Material for this exercise:
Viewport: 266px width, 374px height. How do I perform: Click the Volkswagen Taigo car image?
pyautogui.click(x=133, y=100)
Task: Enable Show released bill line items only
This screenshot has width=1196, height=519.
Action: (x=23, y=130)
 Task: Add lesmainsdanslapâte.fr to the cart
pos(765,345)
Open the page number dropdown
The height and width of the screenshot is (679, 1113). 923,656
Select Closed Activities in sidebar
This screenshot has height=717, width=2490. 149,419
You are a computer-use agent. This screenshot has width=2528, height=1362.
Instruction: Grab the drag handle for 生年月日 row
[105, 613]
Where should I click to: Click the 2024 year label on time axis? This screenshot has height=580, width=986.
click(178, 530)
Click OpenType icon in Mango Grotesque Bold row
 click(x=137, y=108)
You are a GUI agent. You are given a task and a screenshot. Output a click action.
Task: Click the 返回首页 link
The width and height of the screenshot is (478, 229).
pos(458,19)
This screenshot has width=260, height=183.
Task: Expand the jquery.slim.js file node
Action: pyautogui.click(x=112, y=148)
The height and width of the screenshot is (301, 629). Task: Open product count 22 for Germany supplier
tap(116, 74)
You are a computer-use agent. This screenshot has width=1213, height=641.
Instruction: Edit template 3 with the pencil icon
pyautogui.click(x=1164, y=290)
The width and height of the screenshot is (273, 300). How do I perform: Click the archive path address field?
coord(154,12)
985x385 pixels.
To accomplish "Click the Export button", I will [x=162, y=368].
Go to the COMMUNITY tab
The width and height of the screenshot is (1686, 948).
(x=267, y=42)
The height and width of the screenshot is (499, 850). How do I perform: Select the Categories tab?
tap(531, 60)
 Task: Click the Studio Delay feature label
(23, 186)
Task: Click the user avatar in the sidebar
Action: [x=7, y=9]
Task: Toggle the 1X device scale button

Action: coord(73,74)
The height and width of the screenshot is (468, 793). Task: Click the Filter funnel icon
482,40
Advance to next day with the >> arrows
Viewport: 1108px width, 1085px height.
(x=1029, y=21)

Written task: Rewrite all of the items above, substituting "Collections" for "Categories" and leaving everything else unchanged.

Expected output:
Viewport: 266px width, 374px height. How do I perform: Click the Volkswagen Taigo car image?
pyautogui.click(x=133, y=100)
Task: Enable Show released bill line items only
This screenshot has width=1196, height=519.
Action: (x=23, y=130)
 Task: Add lesmainsdanslapâte.fr to the cart
pos(765,345)
Open the page number dropdown
The height and width of the screenshot is (679, 1113). 923,656
Select Closed Activities in sidebar
This screenshot has height=717, width=2490. 149,419
You are a computer-use agent. This screenshot has width=2528, height=1362.
Instruction: Grab the drag handle for 生年月日 row
[105, 613]
Where should I click to: Click the 2024 year label on time axis? This screenshot has height=580, width=986.
click(178, 530)
Click OpenType icon in Mango Grotesque Bold row
 click(x=137, y=108)
You are a GUI agent. You are given a task and a screenshot. Output a click action.
Task: Click the 返回首页 link
The width and height of the screenshot is (478, 229).
pos(458,19)
This screenshot has width=260, height=183.
Task: Expand the jquery.slim.js file node
Action: pyautogui.click(x=112, y=148)
The height and width of the screenshot is (301, 629). Task: Open product count 22 for Germany supplier
tap(116, 74)
You are a computer-use agent. This screenshot has width=1213, height=641.
Instruction: Edit template 3 with the pencil icon
pyautogui.click(x=1164, y=290)
The width and height of the screenshot is (273, 300). How do I perform: Click the archive path address field?
coord(154,12)
985x385 pixels.
To accomplish "Click the Export button", I will [x=162, y=368].
Go to the COMMUNITY tab
The width and height of the screenshot is (1686, 948).
(x=267, y=42)
The height and width of the screenshot is (499, 850). How do I perform: Select the Collections tab?
tap(531, 60)
 Task: Click the Studio Delay feature label
(23, 186)
Task: Click the user avatar in the sidebar
Action: [x=7, y=9]
Task: Toggle the 1X device scale button

Action: coord(73,74)
The height and width of the screenshot is (468, 793). Task: Click the Filter funnel icon
482,40
Advance to next day with the >> arrows
Viewport: 1108px width, 1085px height.
(x=1029, y=21)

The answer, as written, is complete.